Stored data
——————
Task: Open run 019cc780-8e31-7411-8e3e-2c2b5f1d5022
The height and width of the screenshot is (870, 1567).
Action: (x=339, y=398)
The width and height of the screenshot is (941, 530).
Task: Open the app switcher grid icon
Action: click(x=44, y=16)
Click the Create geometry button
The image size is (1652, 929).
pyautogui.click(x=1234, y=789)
——————
PROBLEM DESCRIPTION: Write out exactly the final stretch of the records: the line containing "The height and" and every line after it, through the last, and nothing else.

YOUR SOLUTION:
The height and width of the screenshot is (870, 1567).
Action: (x=339, y=398)
The width and height of the screenshot is (941, 530).
Task: Open the app switcher grid icon
Action: click(x=44, y=16)
Click the Create geometry button
The image size is (1652, 929).
pyautogui.click(x=1234, y=789)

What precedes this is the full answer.